We are aware that the present study has some limitations. It is likely that the incidence of SARS-CoV-2 infection in our IBD population is underestimated as the majority of the patients did not underwent rhino-pharyngeal swab. However, in this context, it is noteworthy that such a diagnostic test was not provided to the general Italian population unless there were reasons to suspect SARS-CoV-2 infection. Thus, it is unlikely this limitation have had a major impact on the comparison of incidences. We restricted our analysis to the IBD patients scheduled to receive a visit during the study period and, therefore, this cohort could be not representative of our IBD population, which comprises more than 3000 patients. However, our data are in line with those published recently by Norsa and colleagues, who reported no case of SARS-CoV-2 infection in a cohort of IBD patients living in a high-risk area of Northern Italy (7). We did not attempt to assess risk factors for SARS-CoV-2 infection in IBD, as the only 3 cases documented in our study prevented the use of logistic regression models.
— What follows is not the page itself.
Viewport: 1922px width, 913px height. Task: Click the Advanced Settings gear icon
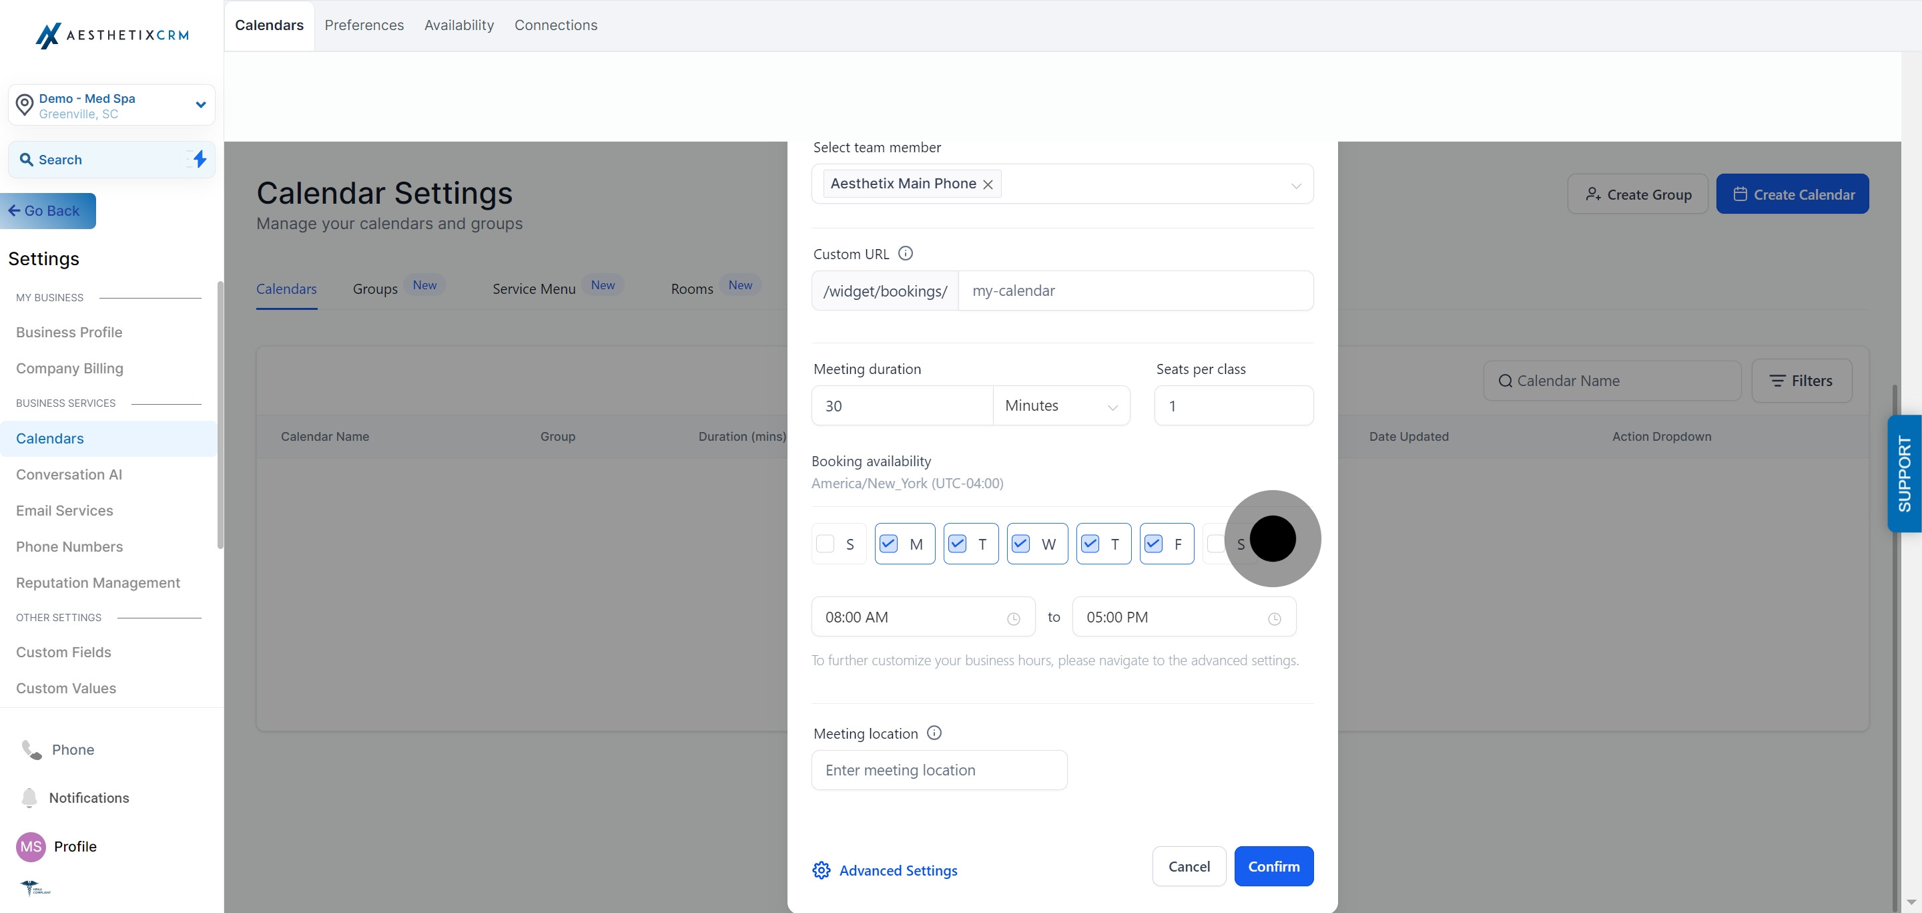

Notably, more than one third of our patients were receiving biologics and all of them experienced no Covid-19-related symptoms thus supporting the hypothesis that such drugs do not increase the risk of Covid-19 (8,9).
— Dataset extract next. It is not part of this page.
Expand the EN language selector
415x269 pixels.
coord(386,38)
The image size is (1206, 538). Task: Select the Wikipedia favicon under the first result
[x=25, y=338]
Based upon these data, we feel IBD patients should be encouraged to continue their treatment even during Covid-19 outbreak in order to prevent disease flares and IBD-associated complications. At the same time, IBD patients, particularly those with co-existing comorbidities (e.g. hypertension, diabetes, cardiovascular diseases) should strictly adhere to healthcare infection prevention and control measures.
Declaration of CompetingInterest
Giovanni Monteleone served as an advisory board member for AbbVie. Emma Calabrese has received fees from ABBVIE, TAKEDA and JANSSEN. The other authors have no conflict of interest.
Acknowledgement
No specific funding has been received for this work.